A few months ago I posted about the Kinect device from Microsoft. Kinect, since its launch in November, has sold over 2.5 million units in less than 30 days. This makes it the fastest adopted consumer electronic device ever, surpassing the recent title holder the iPad. Now what is really impressing me is how the hacking community has gone wild with the device and I recommend visiting KinectHacks.net to see what I mean.

The technology behind the Kinect intrigues me. I know very little about 3D depth sensors and RGB cameras, so to learn more I decided to visit the Intel Lab Seattle that has been doing research in this area long before Kinect was released.

Located by the University of Washington, Intel Lab Seattle is a Center of Excellence in Context-Aware Sensor-Driven Systems. Interdisciplinary projects and an emphasis on prototyping novel systems and user evaluation drive its agenda. Led by Director Dieter Fox, the research staff are recognized experts across a range of topics from sensing and wireless systems, through robotics and computer vision, to human-computer interaction. I got the opportunity to meet with Dieter and learn more first hand about the lab and the research they are conducting there.



As stated in the video, PrimeSense is the maker of the depth cameras that the Intel team currently works with and the hardware that is in Kinect.

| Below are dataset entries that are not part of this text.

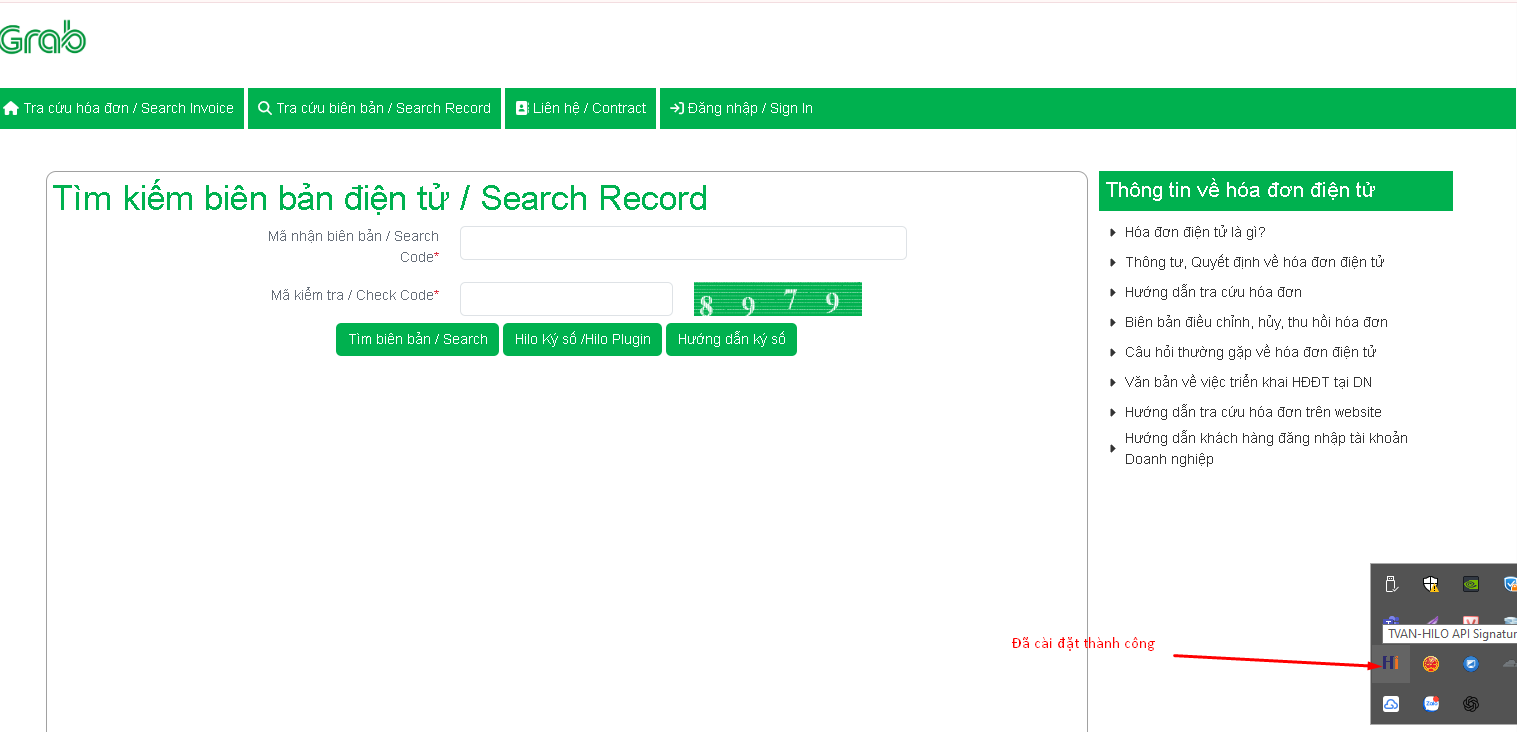Viewport: 1517px width, 732px height.
Task: Open TVAN-HILO API Signature tray icon
Action: coord(1390,664)
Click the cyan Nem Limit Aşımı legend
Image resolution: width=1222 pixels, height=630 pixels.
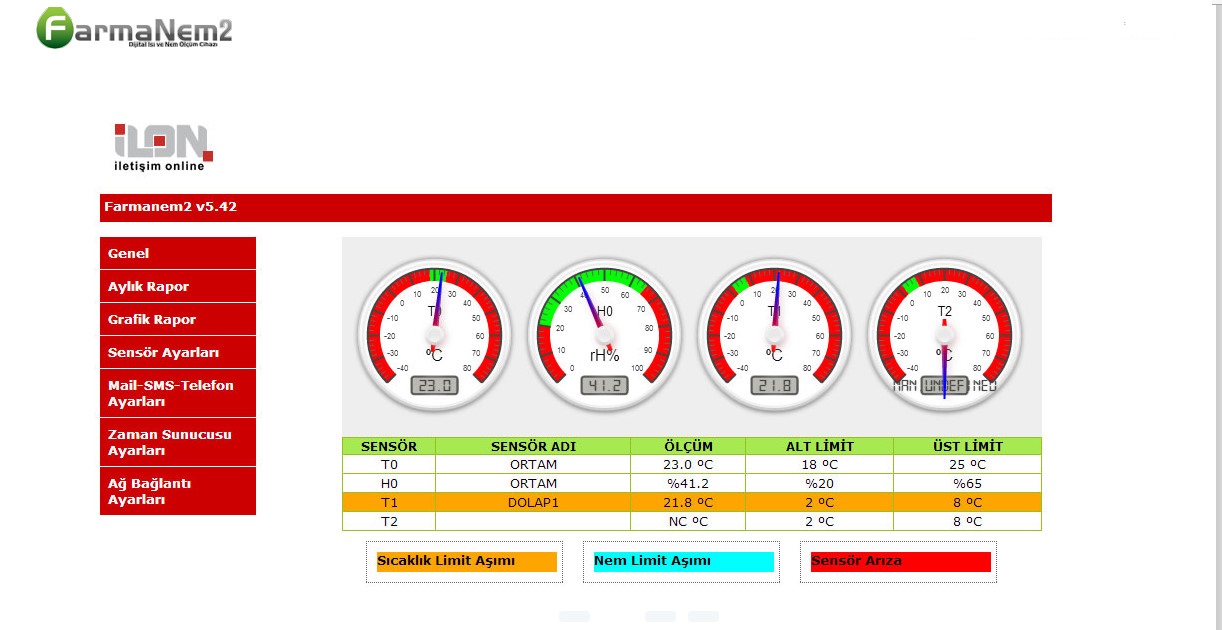click(x=683, y=561)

A nice writeup on how the PrimeSense sensor works can be found at the MirrorImage blog. Depth cameras provide a stream of color images and depth per pixel. The sensors can be used to generate 3D maps of indoor environments. The Intel Lab team has used this to create some 3D maps built in their lab.



What you see is not the raw data collected by the camera, but a walk through the model generated by their mapping technique. As can be seen in the video, the maps are not complete. They were generated by simply carrying a depth camera through the lab in one pass and aligning the data into a globally consistent model using statistical estimation techniques.

3D indoor models could be used to automatically generate architectural drawings, allow virtual fly-throughs for real estate, or remodeling and furniture shopping by inserting 3D furniture models into the map. Being someone that works with the digital built environment, this could come in very handy.

Many thanks to Dieter and the staff at the Intel Lab Seattle for the lesson in depth sensors. With the work this group is doing in this domain and other, I am sure I will find myself back in Seattle to gather more intel.